House Speaker Nancy Pelosi slammed congressional Republicans for "refusing to accept reality" by declining to acknowledge President-elect Joe Biden's victory and said their focus on propping up President Trump is distracting them from addressing the coronavirus pandemic.
"They're engaged in an absurd circus right now, refusing to accept reality," Pelosi said in a joint press conference with Senate Minority Leader Chuck Schumer on Thursday. "Stop the circus and get to work on what really matters to the American people — their health and their economic security."
Schumer characterized Republicans' refusal to accept the election results as a performance intended to please an "audience of one" — Mr. Trump. He urged Republicans to "stop their shenanigans."
"The election is over. It wasn't close. President Trump lost. Joe Biden will be the next president of the United States," Schumer said. "Senate Republicans: Stop denying reality. Stop deliberately and recklessly sowing doubt about our democratic process. And start focusing on COVID."

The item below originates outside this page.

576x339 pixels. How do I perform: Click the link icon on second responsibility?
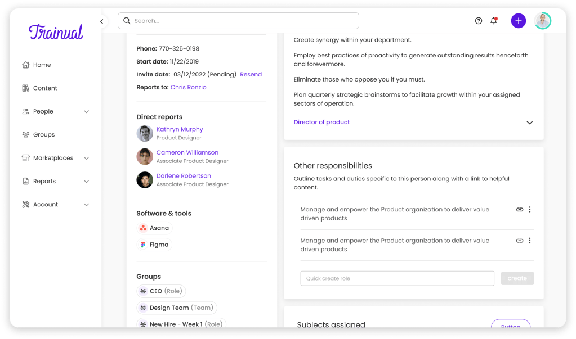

Although Pelosi said that Mr. Biden's electoral victory gave him a "mandate" in addressing the pandemic, most Senate Republicans do not share that view. Senate Majority Leader Mitch McConnell last week renewed his call for Congress to pass a targeted $500 billion relief proposal, which Democrats say is insufficient to address the crisis at hand. Senate Democrats have twice blocked that bill.
McConnell reiterated to reporters that he was disinterested in a larger bill on Thursday.
"My view is the level at which the economy is improving further underscores that we need to do something at about the amount that we put on the floor in September and October," McConnell said. "I gather she and the Democratic leader in the Senate still are looking at something dramatically larger. That's not a place I think we're willing to go. But I do think there needs to another package."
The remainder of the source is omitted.